= Work item =
Will you quote all of the entries, word for word?

Stored data:
--------------------------------------------------
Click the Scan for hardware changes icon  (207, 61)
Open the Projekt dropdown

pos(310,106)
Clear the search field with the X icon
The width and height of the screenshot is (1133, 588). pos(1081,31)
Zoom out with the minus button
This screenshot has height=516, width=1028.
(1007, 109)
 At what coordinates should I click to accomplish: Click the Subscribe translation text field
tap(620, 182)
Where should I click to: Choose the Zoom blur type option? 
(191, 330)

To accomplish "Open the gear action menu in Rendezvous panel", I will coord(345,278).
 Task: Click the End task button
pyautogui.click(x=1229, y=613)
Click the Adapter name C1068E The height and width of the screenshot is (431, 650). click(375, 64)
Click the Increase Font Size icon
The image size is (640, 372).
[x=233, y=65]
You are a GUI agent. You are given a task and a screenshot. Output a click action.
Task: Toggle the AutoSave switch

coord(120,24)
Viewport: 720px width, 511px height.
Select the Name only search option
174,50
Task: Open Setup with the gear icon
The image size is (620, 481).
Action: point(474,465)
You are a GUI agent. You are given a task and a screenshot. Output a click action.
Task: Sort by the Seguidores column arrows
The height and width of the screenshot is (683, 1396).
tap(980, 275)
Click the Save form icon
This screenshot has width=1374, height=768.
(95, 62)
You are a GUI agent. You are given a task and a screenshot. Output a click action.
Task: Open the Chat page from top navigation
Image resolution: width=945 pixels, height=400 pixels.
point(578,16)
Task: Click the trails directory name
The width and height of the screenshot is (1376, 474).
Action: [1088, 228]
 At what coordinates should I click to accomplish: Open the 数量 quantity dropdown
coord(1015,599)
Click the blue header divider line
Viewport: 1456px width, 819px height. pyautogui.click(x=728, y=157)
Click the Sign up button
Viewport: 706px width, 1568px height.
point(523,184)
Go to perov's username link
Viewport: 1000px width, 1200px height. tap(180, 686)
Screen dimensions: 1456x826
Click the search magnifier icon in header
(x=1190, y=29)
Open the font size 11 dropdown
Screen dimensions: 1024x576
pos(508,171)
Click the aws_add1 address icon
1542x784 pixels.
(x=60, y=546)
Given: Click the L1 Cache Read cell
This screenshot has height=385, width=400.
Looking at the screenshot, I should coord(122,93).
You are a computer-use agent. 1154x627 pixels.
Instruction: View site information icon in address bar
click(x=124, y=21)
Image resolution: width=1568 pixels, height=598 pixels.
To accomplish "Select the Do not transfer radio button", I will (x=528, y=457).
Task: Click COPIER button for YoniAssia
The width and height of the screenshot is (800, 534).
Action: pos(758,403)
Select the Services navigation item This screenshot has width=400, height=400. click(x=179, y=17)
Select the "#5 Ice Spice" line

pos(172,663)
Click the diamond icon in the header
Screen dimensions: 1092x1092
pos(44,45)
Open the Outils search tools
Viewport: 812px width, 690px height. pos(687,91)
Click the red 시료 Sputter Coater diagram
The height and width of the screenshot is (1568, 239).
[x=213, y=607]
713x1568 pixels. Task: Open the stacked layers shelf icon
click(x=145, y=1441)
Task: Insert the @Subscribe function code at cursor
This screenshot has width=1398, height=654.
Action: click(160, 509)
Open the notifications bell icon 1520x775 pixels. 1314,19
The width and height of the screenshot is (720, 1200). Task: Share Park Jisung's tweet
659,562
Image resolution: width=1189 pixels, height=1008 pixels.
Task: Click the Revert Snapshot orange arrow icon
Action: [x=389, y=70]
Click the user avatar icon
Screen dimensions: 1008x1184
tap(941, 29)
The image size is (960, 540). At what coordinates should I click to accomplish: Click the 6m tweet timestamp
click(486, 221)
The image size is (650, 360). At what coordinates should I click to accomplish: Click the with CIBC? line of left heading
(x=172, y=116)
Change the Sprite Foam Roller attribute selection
--------------------------------------------------
= Solution =
Click the Scan for hardware changes icon  (207, 61)
Open the Projekt dropdown

pos(310,106)
Clear the search field with the X icon
The width and height of the screenshot is (1133, 588). pos(1081,31)
Zoom out with the minus button
This screenshot has height=516, width=1028.
(1007, 109)
 At what coordinates should I click to accomplish: Click the Subscribe translation text field
tap(620, 182)
Where should I click to: Choose the Zoom blur type option? 
(191, 330)

To accomplish "Open the gear action menu in Rendezvous panel", I will coord(345,278).
 Task: Click the End task button
pyautogui.click(x=1229, y=613)
Click the Adapter name C1068E The height and width of the screenshot is (431, 650). click(375, 64)
Click the Increase Font Size icon
The image size is (640, 372).
[x=233, y=65]
You are a GUI agent. You are given a task and a screenshot. Output a click action.
Task: Toggle the AutoSave switch

coord(120,24)
Viewport: 720px width, 511px height.
Select the Name only search option
174,50
Task: Open Setup with the gear icon
The image size is (620, 481).
Action: point(474,465)
You are a GUI agent. You are given a task and a screenshot. Output a click action.
Task: Sort by the Seguidores column arrows
The height and width of the screenshot is (683, 1396).
tap(980, 275)
Click the Save form icon
This screenshot has width=1374, height=768.
(95, 62)
You are a GUI agent. You are given a task and a screenshot. Output a click action.
Task: Open the Chat page from top navigation
Image resolution: width=945 pixels, height=400 pixels.
point(578,16)
Task: Click the trails directory name
The width and height of the screenshot is (1376, 474).
Action: [1088, 228]
 At what coordinates should I click to accomplish: Open the 数量 quantity dropdown
coord(1015,599)
Click the blue header divider line
Viewport: 1456px width, 819px height. pyautogui.click(x=728, y=157)
Click the Sign up button
Viewport: 706px width, 1568px height.
point(523,184)
Go to perov's username link
Viewport: 1000px width, 1200px height. tap(180, 686)
Screen dimensions: 1456x826
Click the search magnifier icon in header
(x=1190, y=29)
Open the font size 11 dropdown
Screen dimensions: 1024x576
pos(508,171)
Click the aws_add1 address icon
1542x784 pixels.
(x=60, y=546)
Given: Click the L1 Cache Read cell
This screenshot has height=385, width=400.
Looking at the screenshot, I should coord(122,93).
You are a computer-use agent. 1154x627 pixels.
Instruction: View site information icon in address bar
click(x=124, y=21)
Image resolution: width=1568 pixels, height=598 pixels.
To accomplish "Select the Do not transfer radio button", I will (x=528, y=457).
Task: Click COPIER button for YoniAssia
The width and height of the screenshot is (800, 534).
Action: pos(758,403)
Select the Services navigation item This screenshot has width=400, height=400. click(x=179, y=17)
Select the "#5 Ice Spice" line

pos(172,663)
Click the diamond icon in the header
Screen dimensions: 1092x1092
pos(44,45)
Open the Outils search tools
Viewport: 812px width, 690px height. pos(687,91)
Click the red 시료 Sputter Coater diagram
The height and width of the screenshot is (1568, 239).
[x=213, y=607]
713x1568 pixels. Task: Open the stacked layers shelf icon
click(x=145, y=1441)
Task: Insert the @Subscribe function code at cursor
This screenshot has width=1398, height=654.
Action: click(160, 509)
Open the notifications bell icon 1520x775 pixels. 1314,19
The width and height of the screenshot is (720, 1200). Task: Share Park Jisung's tweet
659,562
Image resolution: width=1189 pixels, height=1008 pixels.
Task: Click the Revert Snapshot orange arrow icon
Action: [x=389, y=70]
Click the user avatar icon
Screen dimensions: 1008x1184
tap(941, 29)
The image size is (960, 540). At what coordinates should I click to accomplish: Click the 6m tweet timestamp
click(486, 221)
The image size is (650, 360). At what coordinates should I click to accomplish: Click the with CIBC? line of left heading
(x=172, y=116)
Change the Sprite Foam Roller attribute selection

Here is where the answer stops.